Vitamin B12 can be one of the most overwhelming supplements to learn about. The supposed benefits read on and on, and it can seem like there are enough supplements available to fill an entire grocery store.
But don’t let the amount of information discourage you from learning about B12 and adding it to your diet. It’s absolutely crucial to maintaining a healthy lifestyle.
Let’s break the B12 discussion into smaller chunks and explore the uses and precautions associated with the supplement.
Why take it as a supplement?
Vitamin B12 can be found naturally in foods, which leads many people to shy away from taking supplements.
After all, if you can get it naturally in your meals, why take pills for it?
A few reasons.
First, some people actually don’t absorb enough natural vitamin B12 from foods. This makes it imperative that those individuals take supplements to avoid prolonged deficiency and the permanent nerve damage that can result from it.

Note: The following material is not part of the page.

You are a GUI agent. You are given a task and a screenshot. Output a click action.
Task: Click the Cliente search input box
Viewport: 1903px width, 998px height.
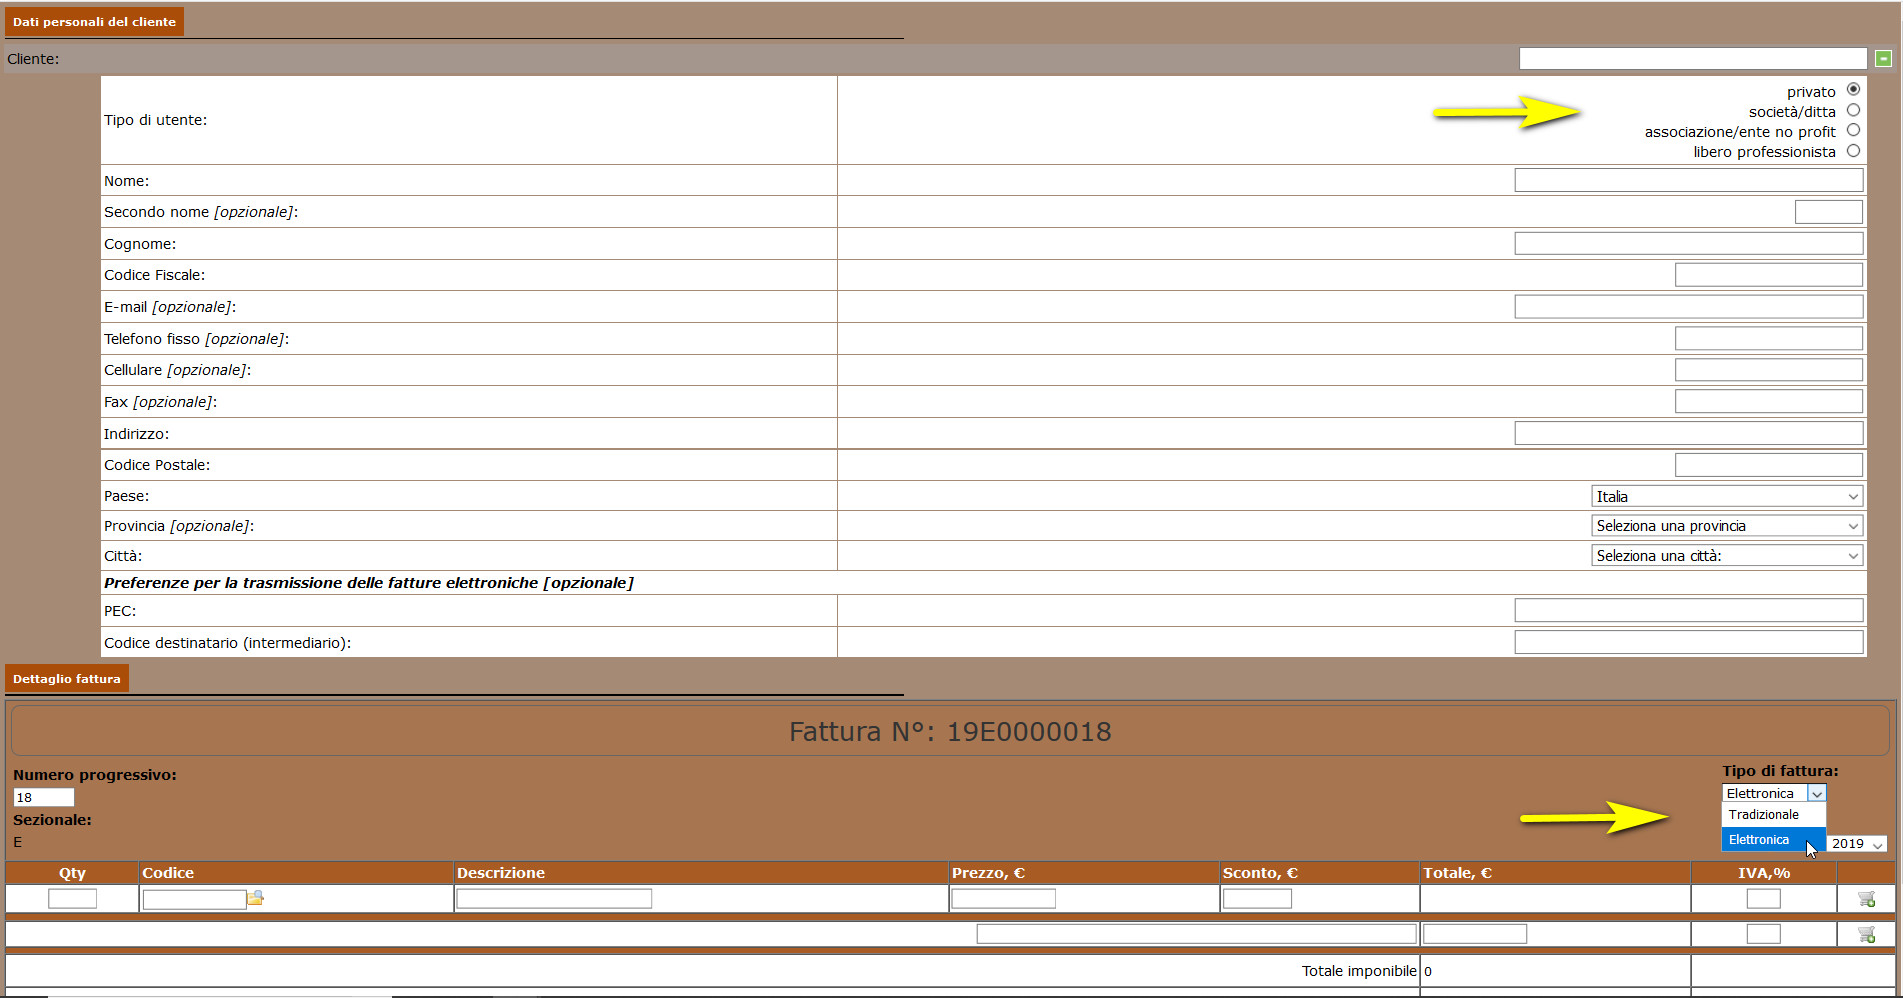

Second, B12 is only found in meat and dairy products. That leaves vegans at high risk for deficiency unless they eat fortified foods artificially supplemented with vitamin B12 or take B12 supplements.
Lastly, supplements can be a great way to keep track of your vitamin intake. This can be convenient if you suffer from a condition that leads to vitamin B12 deficiency, such as atrophic gastritis, Crohn’s disease or lupus.
Common Uses For B12 Supplements
B12 is crucial in helping your body convert food into glucose, which provides you energy.
According to Dr. Susan Shurin, director of the National Heart, Lung and Blood Institute, B12 can not only boost energy but mood as well.
Studies have found that B12 is helpful in preventing and treating memory-related disorders such as Alzheimer’s and dementia. This is due to the vitamin’s role in sustaining nerves.
On a day-to-day basis, maintaining appropriate levels of vitamin B12 is crucial to keeping your memory sharp.
Nervous System Function
Do you suffer from anxiety, depression or another nervous system-related disorder? Researchers are considering folic acid and vitamin B12 as potential treatment options for these conditions.
Vitamin B12 in particular works to produce a compound known as S-adenosyl methionine, which helps the brain deal with stress and emotion regulation.
Megaloblastic anemia is a condition in which red blood cells swell to a larger size than normal. Vitamin B12 injections are often used by doctors to treat the condition.
Supplements taken before the onset of megaloblastic anemia can reduce one’s risk.
Homocysteine is an amino acid that can cause cardiovascular disease in elevated amounts. Cardiovascular disease is currently the number one cause of death around the world.
Vitamin B12 protects against cardiovascular disease by lowering high levels of homocysteine in the blood.
The vitamin also works to control buildup of plaque in the arteries.
Doctors have yet to find a dosage level at which vitamin B12 is harmful. Even 10,000 straight injections of B12 a day are not enough to produce a harmful overdose.
That said, taking too much vitamin B12 can cause acne.
As with any supplement, be sure to consult with your doctor before taking vitamin B12 – particularly if you intend to take it for treatment of a health condition.